Ein anschauliches Beispiel für diese Problematik ist die Verordnung von Protonenpumpenhemmern (PPI) in Kombination mit Schmerzmitteln (NSAR). Diese Kombination ist laut Arzneimittelrichtlinie nur bei Patienten mit hohem gastroduodenalem Risiko erlaubt, die eine Dauertherapie benötigen. Was aber, wenn Sie einem Patienten mit koronarer Herzkrankheit, der dauerhaft mit Acetylsalicylsäure (ASS) behandelt wird, ebenfalls einen PPI verordnen, um Magen-Darm-Probleme zu verhindern? Genau hier lauert die Gefahr: Diese Kombination ist in der Arzneimittelrichtlinie nicht explizit erwähnt und könnte somit zu einem Regress führen. Solche „Graubereiche“ machen es für Ärztinnen und Ärzte zunehmend schwer, die Wirtschaftlichkeits- und Zulässigkeitskriterien im Detail zu überblicken.
Ein weiteres Problemfeld sind Insulinanaloga bei der Behandlung von Diabetes mellitus Typ 2. Zwar ist ihre Verordnung grundsätzlich erlaubt, doch müssen sie preislich mit Humaninsulin konkurrieren. Sobald die Kosten höher sind und keine medizinisch eindeutigen Gründe für die Verordnung vorliegen, droht auch hier ein Regress. Dies sind nur zwei Beispiele von vielen – und die Liste solcher potenziellen Problemfelder wird durch die Entscheidung des BSG länger und unübersichtlicher.
Warum jetzt besondere Vorsicht geboten ist
Die jüngste Niederlage der KBV vor dem BSG hat die Position der Krankenkassen gestärkt und den Schutz der Ärzte geschwächt. Besonders brisant ist dabei, dass die Krankenkassen nun deutlich mehr Spielraum haben, unzulässige Verordnungen rückwirkend mit Regressforderungen zu belegen. Und das nicht nur innerhalb der regulären Verjährungsfrist von zwei Jahren: Wenn die Kasse kurz vor Ablauf dieser Frist einen Antrag stellt, wird die Verjährung ausgesetzt – Ärzte sind also einem Regressrisiko ausgesetzt, das sich über viele Jahre erstrecken kann.

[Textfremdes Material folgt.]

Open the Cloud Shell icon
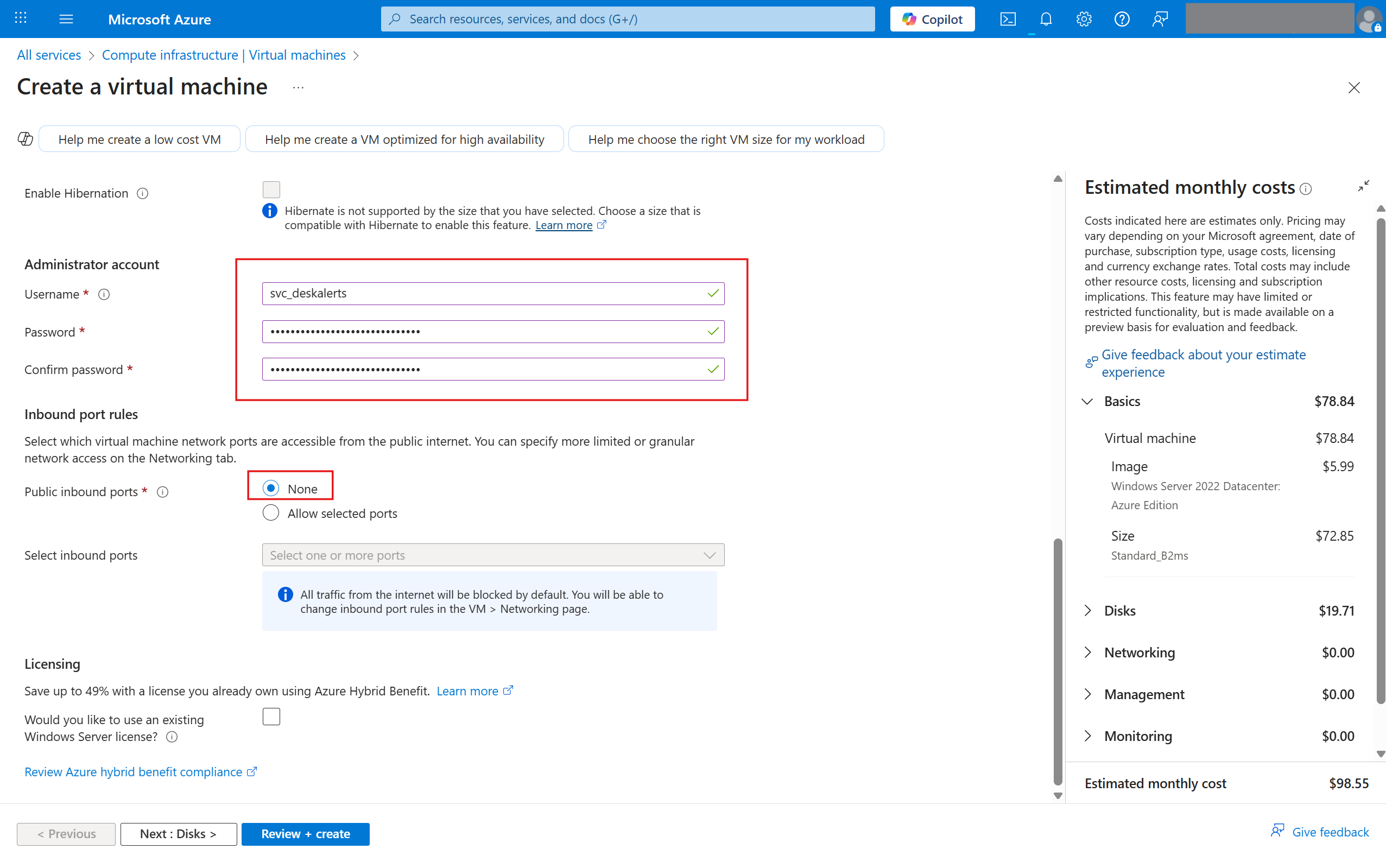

Eine weitere Verschärfung ergibt sich aus der Tatsache, dass selbst gut gemeinte Verordnungen bei multimorbiden Patienten zu einem Regress führen können, wenn sie nicht den Vorgaben der Richtlinien entsprechen. Das BSG hat die Auffassung vertreten, dass jede unzulässige Verordnung nicht nur unwirtschaftlich ist, sondern auch gegen die gesetzlichen Bestimmungen verstößt – mit den entsprechenden finanziellen Konsequenzen.
Wie können Sie sich schützen?
Ein Punkt ist klar: Die Kenntnis der geltenden Verordnungsrichtlinien ist wichtiger denn je. Es ist entscheidend, dass Sie sich als Arzt oder Ärztin regelmäßig über die aktuellen Vorgaben informieren, um sicherzustellen, dass Ihre Verordnungen nicht nur therapeutisch sinnvoll, sondern auch rechtlich abgesichert sind. Besonders bei „Grauzonen“ wie Off-Label-Use-Verordnungen oder Kombinationstherapien sollten Sie vorsichtig sein.
Aber was, wenn trotz aller Vorsicht doch ein Regress droht? Hier kann es helfen, sich bereits im Vorfeld abzusichern. Viele Ärzte setzen auf professionelle Beratung oder spezielle Schutzprogramme, die sie vor den finanziellen Risiken eines Regresses schützen. Diese bieten die Möglichkeit, sich umfassend abzusichern und im Fall eines Regressverfahrens nicht allein dazustehen.
Fazit: Prävention ist der Schlüssel
Die aktuelle Rechtslage stellt niedergelassene Ärzte vor erhebliche Herausforderungen. Umso wichtiger ist es, proaktiv zu handeln und sich frühzeitig gegen mögliche Regressforderungen zu schützen. Achten Sie auf eine sorgfältige und wirtschaftliche Verordnungsweise, vermeiden Sie unzulässige Verordnungen, und sichern Sie sich gegen finanzielle Risiken ab. So behalten Sie Ihre therapeutische Freiheit – und schützen gleichzeitig Ihre Praxis vor unangenehmen Überraschungen.
In einer sich ständig verändernden Gesundheitslandschaft ist es entscheidend, auf dem neuesten Stand zu bleiben. Ärzte, die sich frühzeitig absichern, werden weniger von den finanziellen Folgen unerwarteter Regressforderungen überrascht.